The monks gave the valuable manuscript in 1869 as a gift to the Czar, after which the monastery received 9,000 rubles in return, as is customary in the Middle East. Tischendorf’s discovery of the manuscript has often been described. Shortly before his death (1874), however, there were voices alleging that Tischendorf had fraudulently taken the Sinaitic manuscript. It is often said that he had the manuscript only on loan, but it was never returned in spite of promises made; instead, that he bequeathed it to the Czar without permission from the monks. Within the scope of the digital research project, archives were searched intensely in Germany, England, and especially in Russia and in Saint Catherine’s Monastery—with great success! The monks’ deed of a gift to the Russian Emperor was found in the Czar’s archive. Professor Christfried Böttrich of the University of Greifswald (formerly Leipzig) has published, among other things, these documents in German as part of the digital research project. I can only support his conclusion: “The transfer of ‘Codex Sinaiticus’ to St. Petersburg took place—despite…all the difficult circumstances—legally correctly. A theft is, in any case, out of the question.” For over two decades I’ve researched Tischendorf. His descendants have given me his estate to process (among other things, 300 love letters from 1838-1868, with more than 1,000 pages). For years I also worked with unpublished scientific works, which are preserved at the University of Leipzig. From all of the documents, it is doubtless that Tischendorf was not only a devout Christian, but also a gentleman all the way!

For his 200th birthday anniversary, the city of Lengenfeld (near Dresden) held a large Bible and Tischendorf exhibition at City Hall. The accompanying anniversary lectures and church services were very well attended. Tischendorf’s great-granddaughter traveled specially from London for the occasion, and approximately 3,000 visitors flocked from all over Germany to tiny Lengenfeld. It is a pleasure to see how this unique biblical scholar and his scholarship have newly aroused the interest of the people, because his research adventures are more exciting than any thriller. Tischendorf’s motto was, “Doubtless, science strengthens the research, but only faith sanctifies it!” Therefore, he had always tried to explain all of his research to the Christian community and make it accessible. Unfortunately, Tischendorf’s fascinating life and work are wholly unknown to many Christians today. It is very welcome that an effort is being made to rename the city of his birth “Tischendorfstadt-Lengenfeld.”
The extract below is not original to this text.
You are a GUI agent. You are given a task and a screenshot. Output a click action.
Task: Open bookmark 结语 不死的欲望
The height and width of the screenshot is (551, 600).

Tischendorf once said, “You know that it was enthusiasm for the Book of books that swept me from the arms of friends and saw me under foreign skies, looking for hidden treasures” (“Letter from Jerusalem,” 15 July 1844). Tischendorf found Bible treasures in quantity, and through him, modern textual research was founded. Additional discoveries of the New Testament in the hot desert sands of Egypt in the 1930s and 50s demonstrate the outstanding tradition of the New Testament writings. Despite all predictions to the contrary, the New Testament is well documented. No text in antiquity can boast such a wealth of tradition. God watches over His Word!

Tischendorf’s manuscripts are a milestone in textual research, and equal in meaning to the discovery of the Dead Sea Scrolls. Today, Tischendorf’s findings decorate the greatest museums in the world. Among all of his discoveries, the Codex Sinaiticus stands out. Through him we have a copy of the entire New Testament from the 4th century in front of us! In John 20:31, we read the reason for the writing of the Gospels: “But these are written, that ye might believe that Jesus is the Christ, the Son of God; and that believing ye might have life through his name.” If we personally accept Jesus in our life as the Messiah, the Savior and Redeemer of the world, then the Bible will be a very personal book for us. And may Psalm 119:162 be as true in our lives as it was for Bible researcher Tischendorf: “I rejoice at thy word, as one that findeth great spoil.”